**** DATA FOR THIS EXERCISE

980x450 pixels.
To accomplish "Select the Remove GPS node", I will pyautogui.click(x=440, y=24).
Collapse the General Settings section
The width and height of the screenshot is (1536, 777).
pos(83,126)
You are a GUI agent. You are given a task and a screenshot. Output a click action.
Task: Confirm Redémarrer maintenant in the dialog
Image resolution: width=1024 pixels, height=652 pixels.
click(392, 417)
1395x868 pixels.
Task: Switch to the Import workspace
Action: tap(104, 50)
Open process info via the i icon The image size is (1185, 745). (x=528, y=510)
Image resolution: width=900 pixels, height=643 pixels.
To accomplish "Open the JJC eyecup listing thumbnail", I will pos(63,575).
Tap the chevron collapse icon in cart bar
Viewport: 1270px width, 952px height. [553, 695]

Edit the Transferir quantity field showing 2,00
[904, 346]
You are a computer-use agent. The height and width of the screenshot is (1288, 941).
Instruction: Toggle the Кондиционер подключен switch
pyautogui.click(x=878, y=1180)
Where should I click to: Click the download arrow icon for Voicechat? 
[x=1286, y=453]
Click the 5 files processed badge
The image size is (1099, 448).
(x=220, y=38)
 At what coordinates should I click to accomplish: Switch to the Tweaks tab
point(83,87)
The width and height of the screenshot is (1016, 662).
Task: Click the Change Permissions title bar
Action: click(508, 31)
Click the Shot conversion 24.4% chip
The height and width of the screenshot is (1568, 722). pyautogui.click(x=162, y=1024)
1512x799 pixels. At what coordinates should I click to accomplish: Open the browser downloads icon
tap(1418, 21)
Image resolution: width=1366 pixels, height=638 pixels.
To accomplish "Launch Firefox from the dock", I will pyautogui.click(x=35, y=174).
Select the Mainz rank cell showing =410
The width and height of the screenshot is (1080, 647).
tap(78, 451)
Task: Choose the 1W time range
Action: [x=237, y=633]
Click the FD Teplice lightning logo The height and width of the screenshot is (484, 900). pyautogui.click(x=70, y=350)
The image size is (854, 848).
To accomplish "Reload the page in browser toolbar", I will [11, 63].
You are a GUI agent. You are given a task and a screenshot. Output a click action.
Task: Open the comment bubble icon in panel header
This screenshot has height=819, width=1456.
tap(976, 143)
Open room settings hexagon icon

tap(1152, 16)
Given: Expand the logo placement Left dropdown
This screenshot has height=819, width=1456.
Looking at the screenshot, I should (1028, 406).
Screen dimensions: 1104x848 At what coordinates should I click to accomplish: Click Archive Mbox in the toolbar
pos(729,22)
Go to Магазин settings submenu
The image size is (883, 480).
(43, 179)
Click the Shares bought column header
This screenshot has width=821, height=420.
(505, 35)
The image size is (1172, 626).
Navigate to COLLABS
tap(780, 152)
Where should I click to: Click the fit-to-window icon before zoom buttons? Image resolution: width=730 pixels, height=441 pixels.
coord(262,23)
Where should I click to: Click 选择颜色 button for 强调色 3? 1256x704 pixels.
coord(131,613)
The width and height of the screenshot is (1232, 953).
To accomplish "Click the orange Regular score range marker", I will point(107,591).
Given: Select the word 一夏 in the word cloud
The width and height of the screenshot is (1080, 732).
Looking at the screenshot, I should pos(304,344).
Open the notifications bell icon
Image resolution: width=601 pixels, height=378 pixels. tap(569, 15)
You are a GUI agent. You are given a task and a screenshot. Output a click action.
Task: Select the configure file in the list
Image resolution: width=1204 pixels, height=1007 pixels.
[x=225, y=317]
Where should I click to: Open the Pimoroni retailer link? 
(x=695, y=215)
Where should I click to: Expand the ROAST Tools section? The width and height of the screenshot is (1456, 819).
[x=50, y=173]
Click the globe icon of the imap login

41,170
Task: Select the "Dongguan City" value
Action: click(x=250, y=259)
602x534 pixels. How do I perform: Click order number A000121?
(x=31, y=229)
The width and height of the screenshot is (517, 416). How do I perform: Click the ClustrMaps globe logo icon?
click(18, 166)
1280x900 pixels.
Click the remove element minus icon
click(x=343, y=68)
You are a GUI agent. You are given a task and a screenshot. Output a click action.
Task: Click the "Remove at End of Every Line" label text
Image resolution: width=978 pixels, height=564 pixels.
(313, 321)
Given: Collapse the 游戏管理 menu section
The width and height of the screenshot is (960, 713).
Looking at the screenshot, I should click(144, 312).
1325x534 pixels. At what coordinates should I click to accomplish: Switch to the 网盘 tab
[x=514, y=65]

********

> _TO DO_
Working from the data above, extract solely the lines from the one containing "Image resolution: width=1204" through the one containing "1280x900 pixels.", exactly as they appear, both included.

> _WORKED SOLUTION_
Image resolution: width=1204 pixels, height=1007 pixels.
[x=225, y=317]
Where should I click to: Open the Pimoroni retailer link? 
(x=695, y=215)
Where should I click to: Expand the ROAST Tools section? The width and height of the screenshot is (1456, 819).
[x=50, y=173]
Click the globe icon of the imap login

41,170
Task: Select the "Dongguan City" value
Action: click(x=250, y=259)
602x534 pixels. How do I perform: Click order number A000121?
(x=31, y=229)
The width and height of the screenshot is (517, 416). How do I perform: Click the ClustrMaps globe logo icon?
click(18, 166)
1280x900 pixels.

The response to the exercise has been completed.